• [Texto de partida]
==============================

Mientras los demás recorrían la sabana en Toyotas 4×4, nosotros teníamos una Range Rover exclusiva. Y mientras otros iban seis personas por vehículo, nosotros éramos cuatro. Aunque en ese primer viaje, debo decirlo, iba con un grupo de mexicanos. Y eso siempre garantiza anécdotas.
La experiencia del amanecer africano es indescriptible.
Los colores cambian cada diez minutos. El cielo va del azul oscuro al gris lavanda, luego al naranja quemado, y por fin, al dorado.
Y mientras tú estás hipnotizada viendo cómo despierta el planeta, un elefante mastica a lo lejos, un rinoceronte bosteza, y una familia entera de babuinos se sacude el sueño de los hombros.

==============================

• [Datos proporcionados]
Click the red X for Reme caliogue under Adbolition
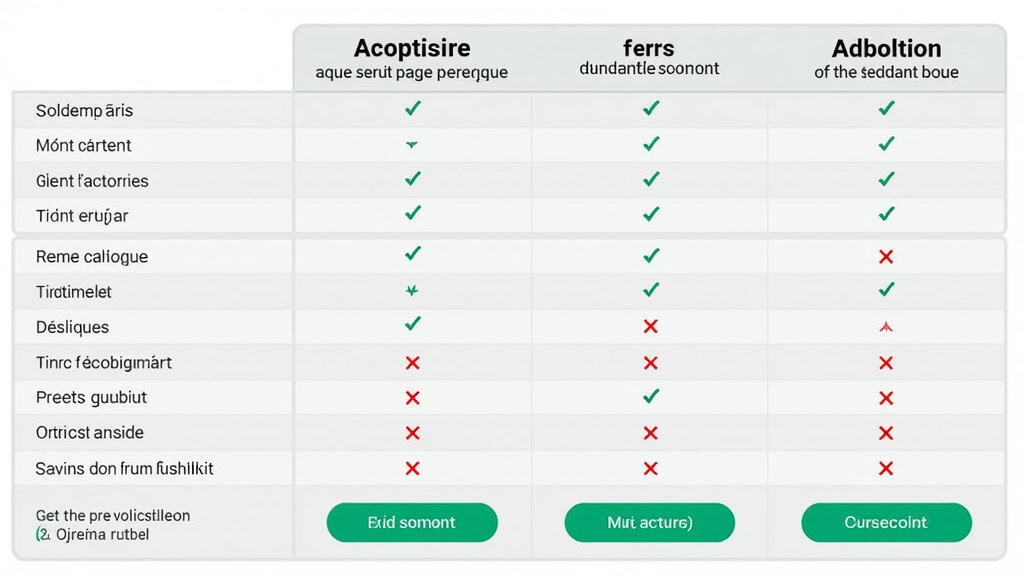The width and height of the screenshot is (1024, 576). pyautogui.click(x=886, y=256)
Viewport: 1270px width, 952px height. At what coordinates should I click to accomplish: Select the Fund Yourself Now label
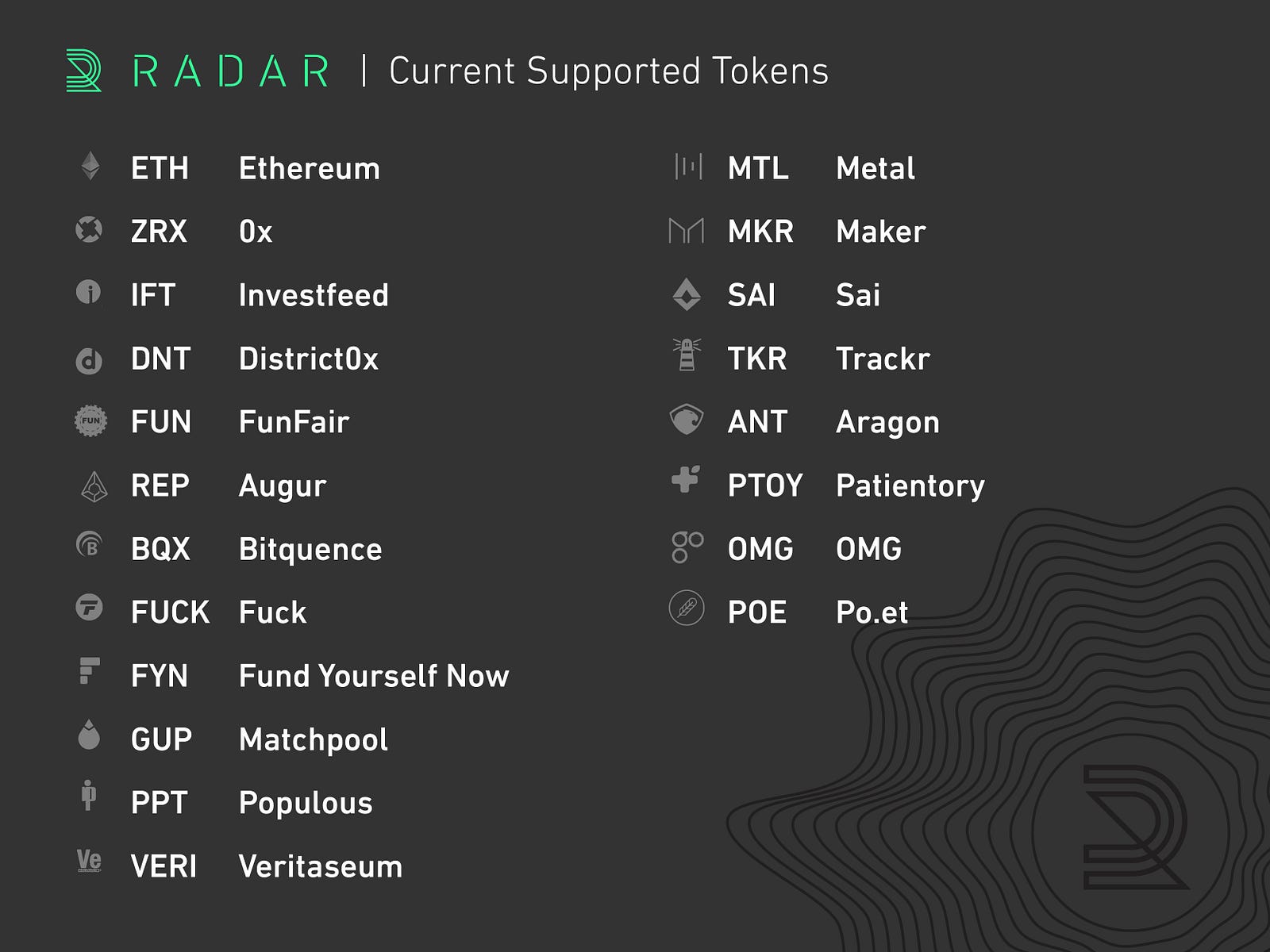(x=374, y=676)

==============================

• [Problema planteado] Vuelve a escribir el pasaje del texto sobre el amanecer africano que empieza con "La experiencia del" y sigue hasta "de los hombros.", sustituyendo "elefante" por "hipopótamo".

• [Respuesta completa]
La experiencia del amanecer africano es indescriptible.
Los colores cambian cada diez minutos. El cielo va del azul oscuro al gris lavanda, luego al naranja quemado, y por fin, al dorado.
Y mientras tú estás hipnotizada viendo cómo despierta el planeta, un hipopótamo mastica a lo lejos, un rinoceronte bosteza, y una familia entera de babuinos se sacude el sueño de los hombros.